* **TASK OBJECTIVE**: Please write out the material below again, swapping "drag handle" for "grip handle" and leaving everything else as it is. Omit the pictures from your answer.

- - - - -

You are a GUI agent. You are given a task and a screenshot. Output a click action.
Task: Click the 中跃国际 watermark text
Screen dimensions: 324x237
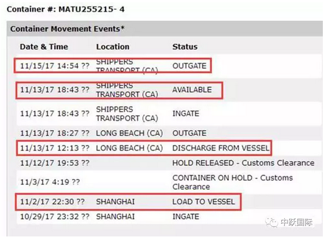click(296, 223)
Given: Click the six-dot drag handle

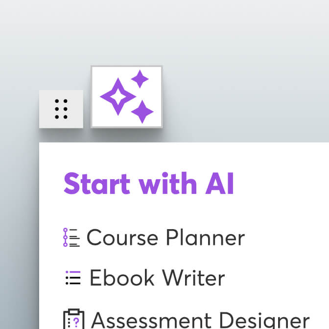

- - - - -

* **SOLUTION**:
You are a GUI agent. You are given a task and a screenshot. Output a click action.
Task: Click the 中跃国际 watermark text
Screen dimensions: 324x237
click(296, 223)
Given: Click the six-dot grip handle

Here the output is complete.